Через минут двадцать доктор с нашим функционером и еще какой-то женщиной предстали передо мной.

Видимо женщина эта, была раньше хорошо знакома с девочкой, поэтому кивнув, сразу перешла ко мне:

— Ну и напугала ты нас, Юленька, вот даже в больницу тебя пришлось доставить. Врачи здесь оказались очень хорошие, быстро тебя на ноги поставили, — при этом она покосилась на Дэвида. Хотя это она напрасно, тот ни слова не понимал на русском, — как ты себя чувствуешь? Может, хочешь поехать домой?

Что-то в памяти опять смутно мелькнуло, вроде как это помощница тренера и отношение к ней не очень хорошее, а то, что она сейчас так ласково, так это профессиональное — игра на публику. Да тут и так все понятно, эта "мать Тереза", от вопроса "как себя чувствуешь?" мгновенно перешла к вопросу "поехать домой".

Ну, что же, в эту игру можно играть вдвоем. Непонимающим взглядом затравленно шарю по палате, судорожно сжимаю руками край простыни, под которой до сих пор лежу и натягиваю ее под самые глаза — как бы спряталась. У женщины на лице удивление, доктор тоже внимательно наблюдает за моей реакцией.

— Юля, ты чего? Не узнаешь меня что ли?

Активно мотаю в отрицании головой и обозначаю попытку отодвинуться подальше, что вряд ли может получиться, но ведь важен не факт, а само намерение.

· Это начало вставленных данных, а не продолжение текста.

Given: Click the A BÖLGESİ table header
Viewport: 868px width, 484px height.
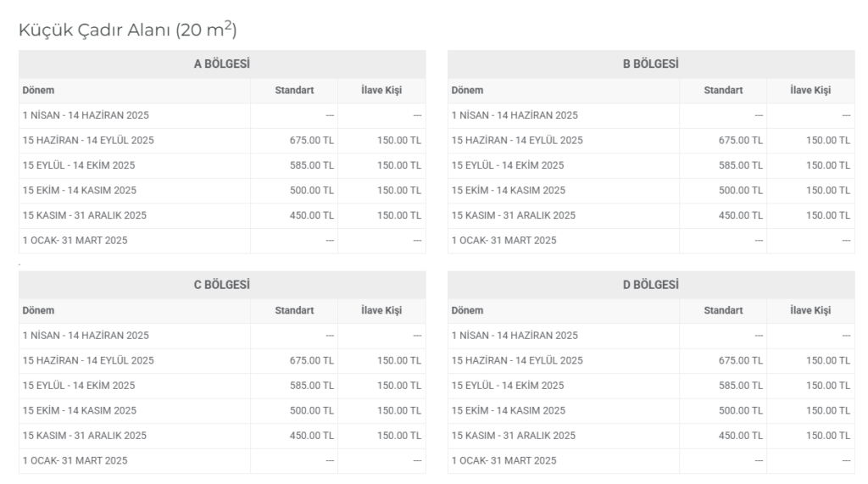Looking at the screenshot, I should [221, 64].
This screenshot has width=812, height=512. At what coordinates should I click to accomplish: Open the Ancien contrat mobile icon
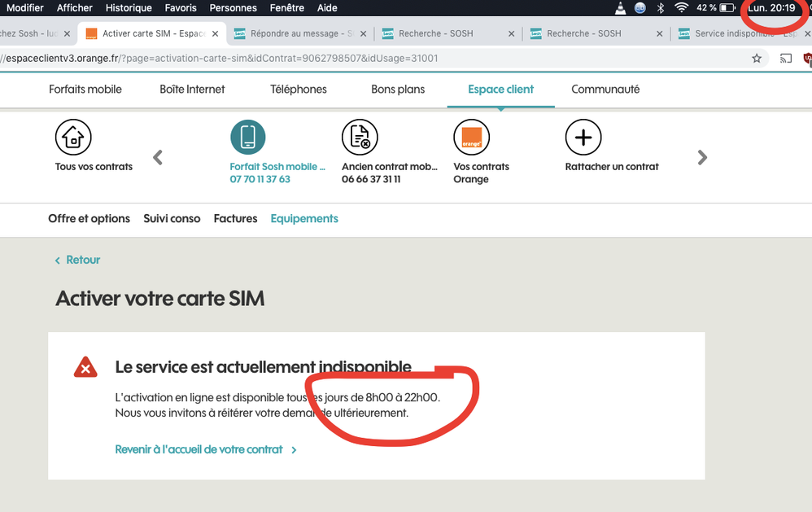(x=360, y=137)
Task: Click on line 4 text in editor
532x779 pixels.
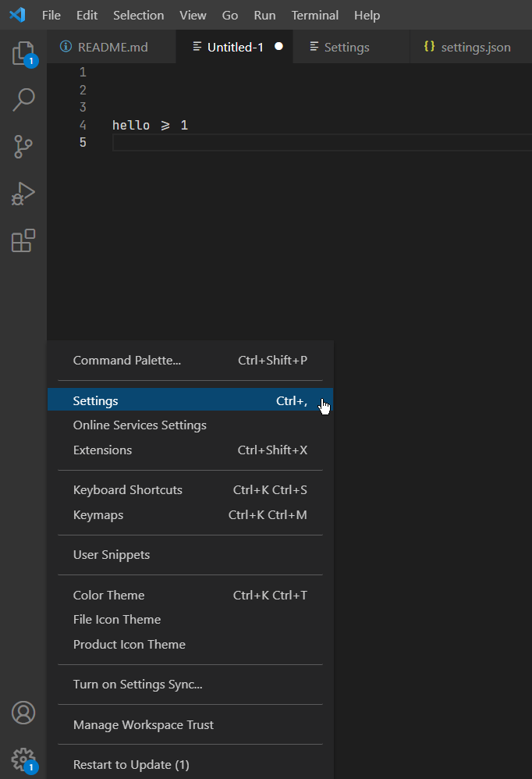Action: (150, 125)
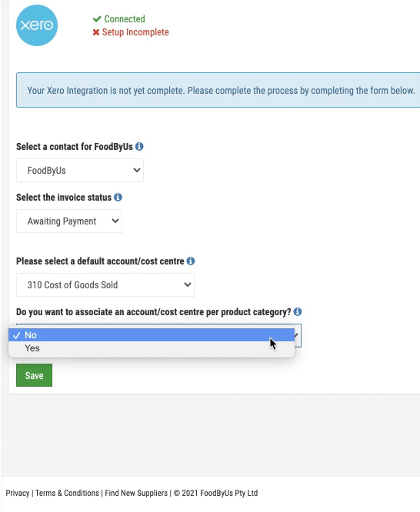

Женщина растерянно оглядывается на функционера, и я хорошо ее понимаю, надежда на быстрое разрешение проблемы рухнула и теперь надо искать что-то другое, а тут уже простых решений уже быть не может.

Наш чиновник не стал ничего скрывать от доктора и в общих чертах объяснил проблему, на что тот, пожав плечами, заявил:

— Я предупреждал вас, что с большой вероятностью у девочки амнезия. Вообще удивительно, что последствия оказались не столь тяжкие как должны были быть. На моей памяти это первый случай, когда нет видимых поражений мозга.

— То есть, вы хотите сказать, что потеря памяти это наименьшее из зол? — Удивился функционер.